◆ Records for the exercise
>>>>>

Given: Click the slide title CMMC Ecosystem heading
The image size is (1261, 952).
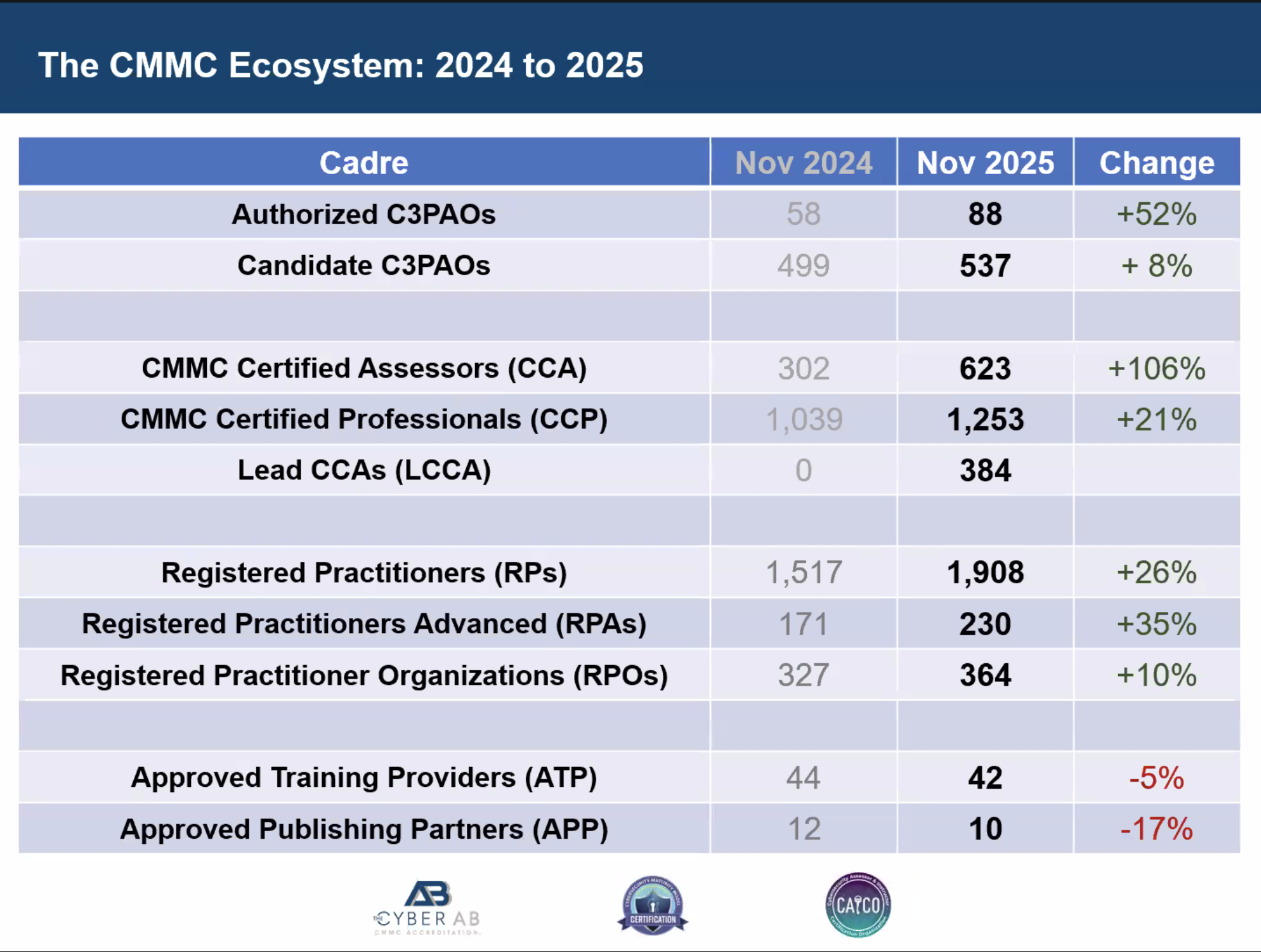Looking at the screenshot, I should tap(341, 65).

<<<<<
>>>>>

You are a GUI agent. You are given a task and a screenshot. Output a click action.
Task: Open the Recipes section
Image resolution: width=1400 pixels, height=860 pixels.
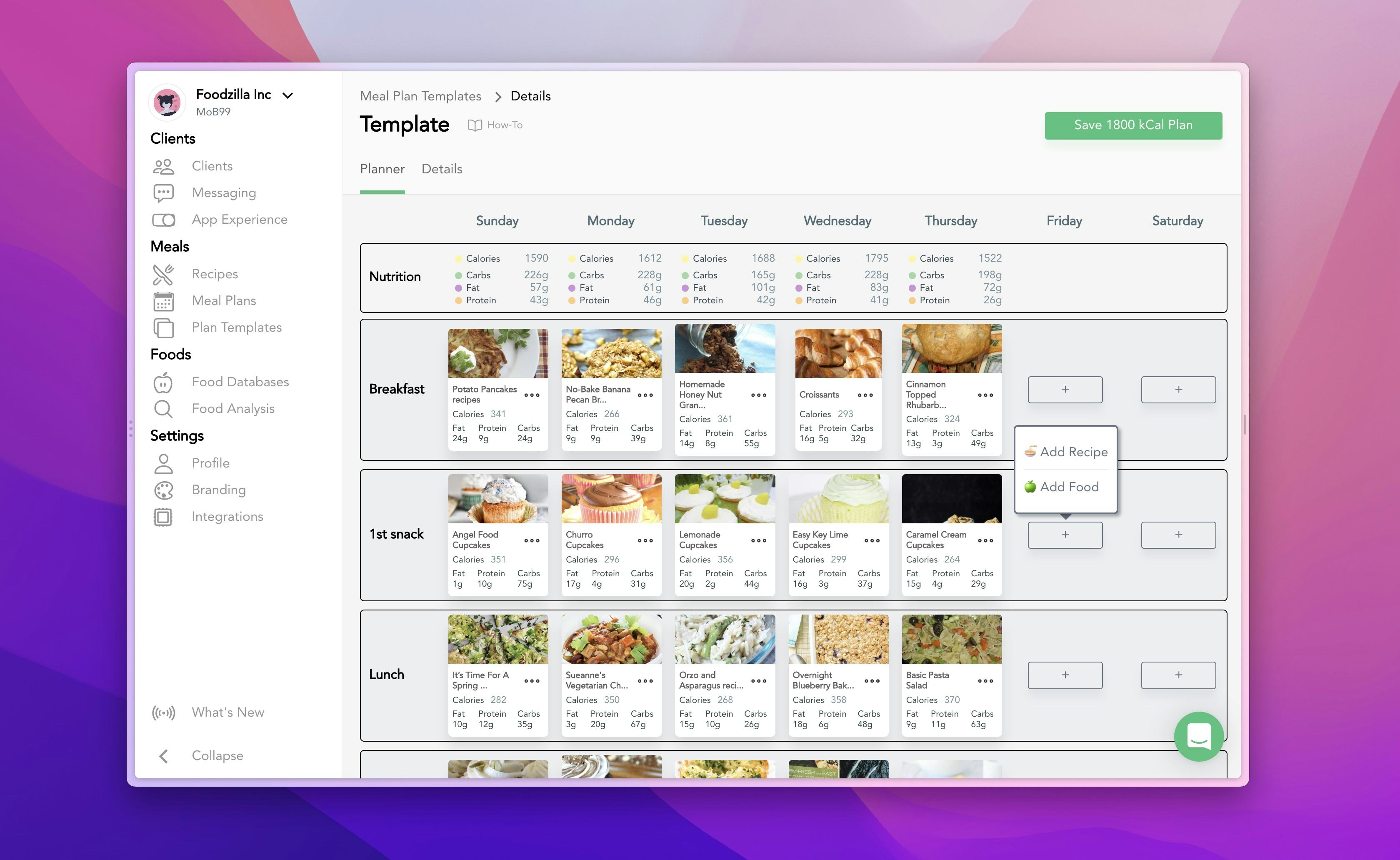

<<<<<

◆ Work required
In the entries above, find the line with "You are a GUI" and the line with "Image resolution: width=1400", then set down exactly those two and every line between them, nothing else.

◆ Result of this exercise
You are a GUI agent. You are given a task and a screenshot. Output a click action.
Task: Open the Recipes section
Image resolution: width=1400 pixels, height=860 pixels.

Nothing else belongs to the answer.